Interaction with Rpn13 increases the E3 ligase activity of parkin, whereas Rpn13 knockdown leads to increased level of parkin protein levels and has no effect on mitochondrial recruitment of parkin. A, parkin levels increase upon knockdown of Rpn13. Parkin protein levels only increase when shRNAmiR 356 and not the knockdown-ineffective shRNAmiR 1048 or control shRNAmiR are used. None of the analyzed parkin substrates (PICK1, p38/JTV1, and Eps15) were affected by the Rpn13 knockdown. Efficiency of Rpn13 silencing in HEK293T cells using lentivirus-delivered shRNAmiR against Rpn13 (shRNAmiR 356 and shRNAmiR 1048) and a control shRNAmiR was assessed by immunoblotting for Rpn13 and actin (as a loading control).
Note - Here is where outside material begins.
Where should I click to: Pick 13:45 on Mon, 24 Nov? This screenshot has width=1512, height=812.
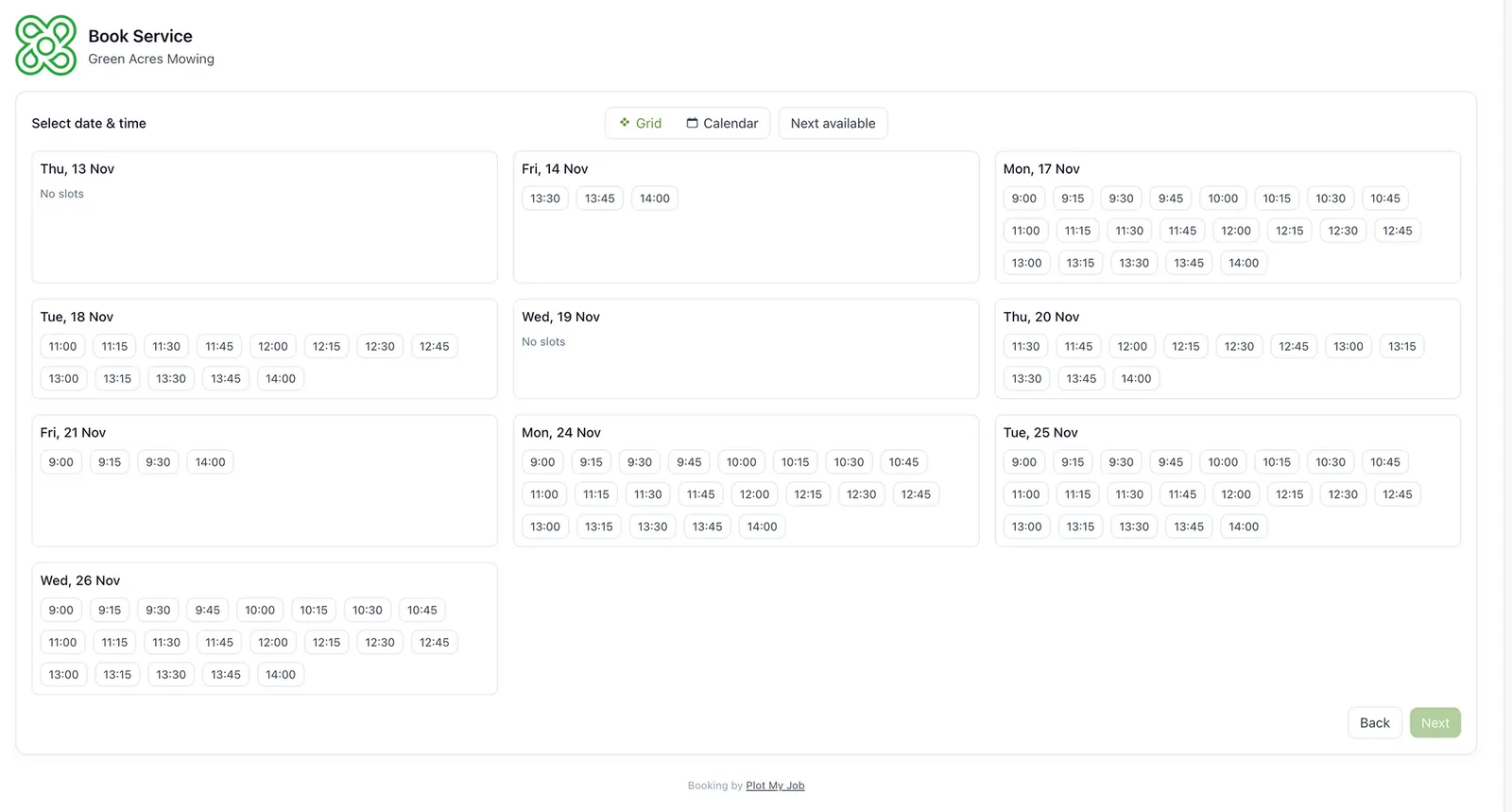point(707,527)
B, in vitro ubiquitination reaction with purified His-parkin as E3 ligase. Reaction mixture (E1, E2 UbcH7, ATP, and ubiquitin) was complemented with equal amounts of various fragments of purified Rpn13. C, knockdown of Rpn13 has no effect on the mitochondrial recruitment of parkin or on the autophagic clearance of mitochondria. U2OS-GFP-parkin cells were transfected with nontargeting or Rpn13 siRNA (10 nm) for 60 h. Untreated cells or cells treated with CCCP for 1 or 24 h were fixed, and images were acquired after staining for the mitochondrial protein, TOM20. D, validation of Rpn13 siRNA knockdown. U2OS-GFP-parkin cells were transfected with nontargeting or Rpn13 siRNA oligonucleotides (10 nm) for 60 h. Cells were lysed and analyzed by immunoblotting for Rpn13, parkin, and actin. IB, immunoblotting.